Do you ever feel like we can only remember one thing at a time?

I’m not talking about us, in particular, as parents – although with weeks like this, which involved coordinating several different non-COVID vaccinations, tons of insurance documents and a half-dozen of PCR testing, I am baffling how each of us regularly remembers eating, sleeping and bathing.

I mean us as a society. Specifically, I mean how we as a society understand the work of caring for one another versus the work of everyone else. For a brief moment – or rather for a series of brief moments – it seemed to me that the pandemic had revealed how work and care were woven together. And then, just as suddenly, it seems like we’ve all forgotten.

At least that’s the impression I got from browsing through the headlines of the past week, many of which came out of this September 2021 Treasury Department Report. After months of trial and error and predictions about the mismatch between available jobs and available workers, it seemed like everyone suddenly remembered how much work depends on childcare.

“People cannot return to work in other occupations if they do not have access to stable, quality child care,” said Lea Austin, executive director of the Center for the Study of Child Care Employment at UC Berkeley, whose most recent research helps explain the current shortage. “It feels like we are already losing some of the most critical lessons of this pandemic in healthcare and education in America.”

To be honest, I knew relatively little about our child care infrastructure before March 2020. I had worked in child care centers as a teenager and put my son there right after he received his 2 month shots. I had also struggled to find a licensed provider when we moved from New York to Los Angeles – but I only had a rudimentary sense of the rules and bureaucracies that governed the child care system and how they differed. of K-12 schools.

What I learned the following year from my reporting was both shocking and obvious.

“Our child care workforce is 16% smaller than it was during the pandemic, and the workforce was not large enough back then, so we’re really struggling now, ”Austin said.

Individually, many of us already knew this. But collectively, we haven’t. Briefly, fleetingly, the pandemic has forced us to recognize that child care and education are not truly separate, and that while K-12 teachers may call themselves “not babysitters.” , they had nonetheless provided government-subsidized childcare services to millions of workers who now did not have it.

“As the schools closed, it became obvious to everyone how much care and education are intertwined, and how much of that time in school also provides a service to families and the economy so people can earn, ”Austin said.

The government has also acknowledged this, in part, by allowing child care centers to remain open while K-12 schools are closed and quickly expanding access to child care vouchers.

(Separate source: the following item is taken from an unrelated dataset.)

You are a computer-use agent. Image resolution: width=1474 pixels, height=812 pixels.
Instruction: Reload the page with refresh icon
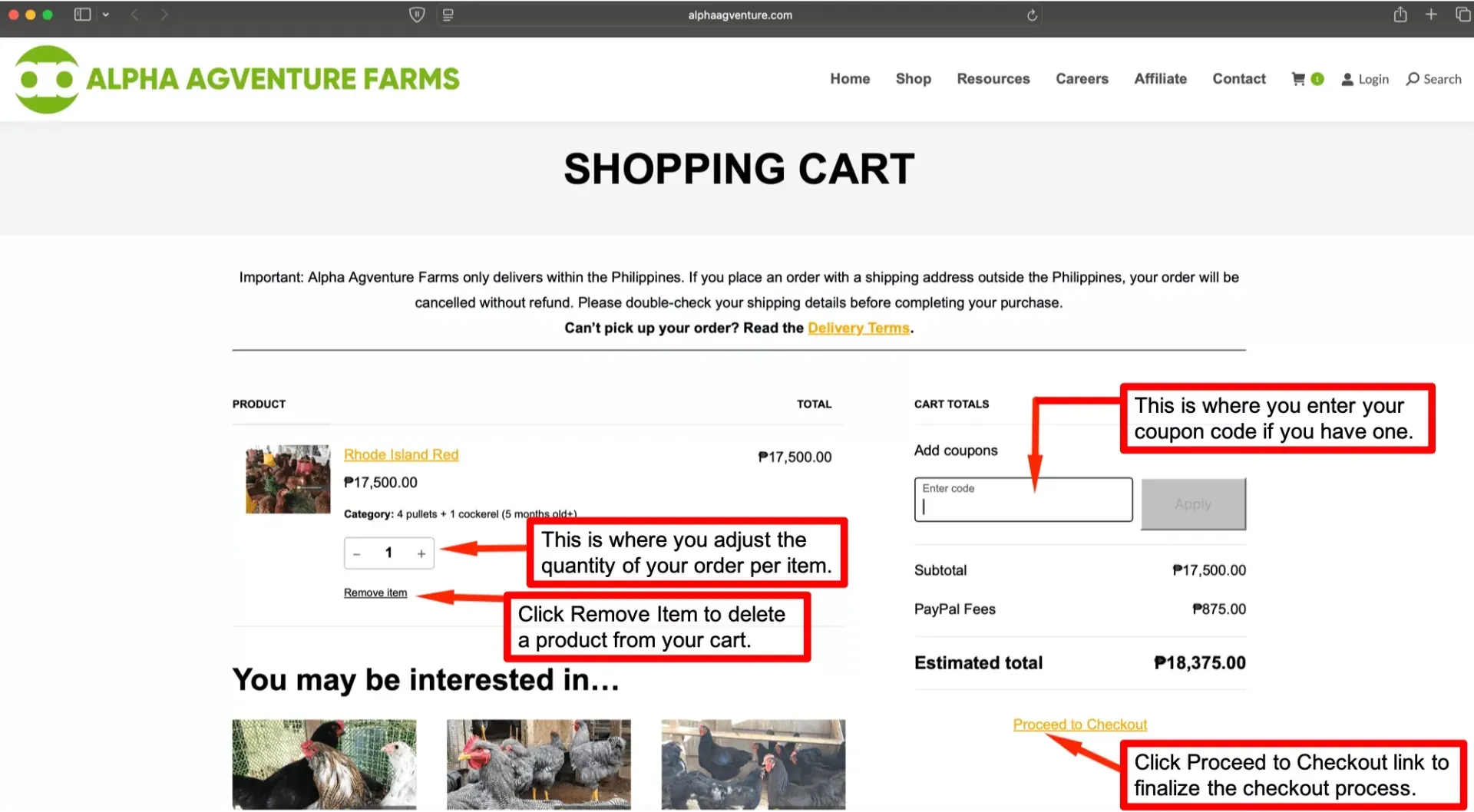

In short, fleetingly, we have been forced to reckon with how much of our “essential work” – the work that our society cannot do without – is done by parents, and especially mothers. At the same time, we saw how many other mothers, especially poor mothers of color, could be sidelined when it suited the market, no matter how essential their work was to them and their families.

Now all of a sudden the market wants these mothers back. I’ve been reading it every day for months – there’s work to be done! works! works! but no workers to do them, and no one can understand why. Unemployment benefits have been cut, wages increased, and yet incomprehensible the workforce has not returned.

It seems that none of these people have ever read the quarantine protocol for their child’s school. None of them managed distance education last year, or bit their nails while waiting to see if classrooms reopen fully this fall. None of them questioned whether to keep an unvaccinated child at bay, or how to replace an aunt or grandmother lost in their delicate babysitting scheme. And none of them have apparently ever done the math I do every day as a working mom, counting every dollar I earn against every hour of care I pay while I earn it.

“Companies like Target and Starbucks are raising wages, they are offering benefits, they are doing what it takes to attract people to work. But it’s not available for babysitting, ”Austin explained. “Most child care is paid for by families, so investing more money in early childhood educator support programs would mean higher fees for families. “

This was and remains the central problem with childcare: parents pay more than they can afford, but workers still earn less than they can live. In a new report released this month, a surprising percentage of California vendors said they would have closed without the pandemic grant liferaft last year – but data shows many of these closures would have occurred despite everything, if not last year than this year or in 2022.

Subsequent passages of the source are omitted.